Check with your doctor. I'm almost positive he'll nix the iron supplements.

I have o+ blood. Not a universal donor, but 85% of the US population can take my blood, so they are always calling me as well. I give on a regular schedule. I don't compete, so I don't really mind if my performance drops a bit.


----------



## MultiRider (Dec 27, 2005)

I use a power meter and it is clear that at one week out, I was doing okay on low, medium, and even medium-hard efforts, but down on power for maximal efforts. When I continued to try to go all-out in spite of all the "back off" signs from my body, I cracked and went much slower for the rest of the race.

I raced again this past Saturday and produced much better power numbers on average, but again had trouble with maximal efforts. I was passed in the sand because my legs simply couldn't put out the required power. I had to jump off and carry my bike a few times while wondering "what happened there?" Afterwards, it was easy to see what happened -- I needed more power! On Sunday, the race was at Boulder Valmont and I got passed on the really steep sections -- same "why is he going by me? why can't I climb this faster?" reaction until post-race reflection.

No racing this weekend, so hopefully I'll be very close to 100% for the next event because that will be 4 weeks out from donating.

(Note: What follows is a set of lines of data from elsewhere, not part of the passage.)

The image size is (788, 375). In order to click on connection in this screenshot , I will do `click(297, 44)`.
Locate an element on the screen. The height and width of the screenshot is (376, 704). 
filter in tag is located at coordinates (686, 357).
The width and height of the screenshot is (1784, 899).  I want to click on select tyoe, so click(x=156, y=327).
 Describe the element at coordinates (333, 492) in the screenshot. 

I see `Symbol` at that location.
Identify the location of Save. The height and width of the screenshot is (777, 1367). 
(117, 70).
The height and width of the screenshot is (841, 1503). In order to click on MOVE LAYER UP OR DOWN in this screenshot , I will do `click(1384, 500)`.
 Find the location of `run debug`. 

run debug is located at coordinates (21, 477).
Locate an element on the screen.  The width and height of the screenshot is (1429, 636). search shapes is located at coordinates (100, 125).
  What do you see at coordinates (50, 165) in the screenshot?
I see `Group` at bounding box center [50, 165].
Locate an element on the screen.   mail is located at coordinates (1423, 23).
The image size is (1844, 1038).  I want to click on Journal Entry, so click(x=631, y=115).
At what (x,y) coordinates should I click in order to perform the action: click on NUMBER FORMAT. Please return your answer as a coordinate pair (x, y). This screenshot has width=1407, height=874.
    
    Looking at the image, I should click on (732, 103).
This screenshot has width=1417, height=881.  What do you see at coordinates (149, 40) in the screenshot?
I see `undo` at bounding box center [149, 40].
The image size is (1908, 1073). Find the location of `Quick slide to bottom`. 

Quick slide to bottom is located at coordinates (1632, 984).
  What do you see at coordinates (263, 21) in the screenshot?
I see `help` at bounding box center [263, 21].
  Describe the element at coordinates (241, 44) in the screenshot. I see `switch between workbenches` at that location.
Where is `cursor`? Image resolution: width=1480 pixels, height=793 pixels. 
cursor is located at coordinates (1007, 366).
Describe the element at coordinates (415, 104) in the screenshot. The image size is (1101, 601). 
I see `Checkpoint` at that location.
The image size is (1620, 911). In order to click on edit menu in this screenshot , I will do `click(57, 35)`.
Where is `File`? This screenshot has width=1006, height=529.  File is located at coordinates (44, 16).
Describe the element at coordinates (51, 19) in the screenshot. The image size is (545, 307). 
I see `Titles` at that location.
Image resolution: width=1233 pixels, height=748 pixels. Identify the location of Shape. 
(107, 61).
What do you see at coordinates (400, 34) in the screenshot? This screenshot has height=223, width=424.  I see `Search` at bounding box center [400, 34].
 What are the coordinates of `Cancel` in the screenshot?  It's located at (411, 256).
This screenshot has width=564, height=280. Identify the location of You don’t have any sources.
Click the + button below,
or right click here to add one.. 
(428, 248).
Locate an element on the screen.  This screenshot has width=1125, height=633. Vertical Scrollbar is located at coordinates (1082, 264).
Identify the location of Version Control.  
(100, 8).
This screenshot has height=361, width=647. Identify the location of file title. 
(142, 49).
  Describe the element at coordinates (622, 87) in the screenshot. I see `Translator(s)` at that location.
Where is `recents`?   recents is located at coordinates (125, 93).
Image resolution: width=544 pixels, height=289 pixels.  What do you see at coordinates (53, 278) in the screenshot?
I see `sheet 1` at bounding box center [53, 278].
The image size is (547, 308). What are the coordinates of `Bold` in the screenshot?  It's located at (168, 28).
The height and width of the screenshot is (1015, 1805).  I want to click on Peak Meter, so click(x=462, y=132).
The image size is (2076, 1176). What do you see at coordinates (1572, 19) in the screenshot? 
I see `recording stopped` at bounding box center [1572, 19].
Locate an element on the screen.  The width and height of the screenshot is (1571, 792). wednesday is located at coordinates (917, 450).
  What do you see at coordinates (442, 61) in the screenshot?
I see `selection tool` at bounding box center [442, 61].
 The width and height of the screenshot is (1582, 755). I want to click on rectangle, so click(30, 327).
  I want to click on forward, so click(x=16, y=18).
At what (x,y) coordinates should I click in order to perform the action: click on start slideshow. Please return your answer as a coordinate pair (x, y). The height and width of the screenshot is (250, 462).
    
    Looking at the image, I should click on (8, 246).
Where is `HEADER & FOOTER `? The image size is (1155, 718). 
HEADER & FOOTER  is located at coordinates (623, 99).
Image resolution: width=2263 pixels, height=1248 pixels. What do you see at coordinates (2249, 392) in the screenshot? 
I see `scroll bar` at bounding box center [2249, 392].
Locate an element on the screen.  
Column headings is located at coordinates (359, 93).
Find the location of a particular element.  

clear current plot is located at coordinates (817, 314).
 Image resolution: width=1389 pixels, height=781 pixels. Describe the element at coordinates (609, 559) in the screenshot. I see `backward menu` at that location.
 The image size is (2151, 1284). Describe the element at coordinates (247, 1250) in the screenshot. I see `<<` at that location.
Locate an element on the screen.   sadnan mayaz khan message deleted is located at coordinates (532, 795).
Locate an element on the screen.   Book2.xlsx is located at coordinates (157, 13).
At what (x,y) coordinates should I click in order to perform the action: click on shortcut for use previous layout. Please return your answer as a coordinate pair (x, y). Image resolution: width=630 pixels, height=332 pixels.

It seems pretty clear that donating blood has little effect on low and moderate efforts. It primarily affects maximal efforts. It is a pretty severe effect at 1 week and continues to be noticeable at 2 weeks.


----------



## Smoke&Lasers (Feb 22, 2014)

Ride a race or save a life


----------



## jimPacNW (Feb 26, 2013)

After reading that I'm going to skip the donation next week since we're just starting cyclocross season. I gave a pint about 2 months ago, commuted home on the bike that night and then did a pretty hard 2hr workout with the regular guys, but held back a bit, overall felt quite good. I have heard it affects people differently.


----------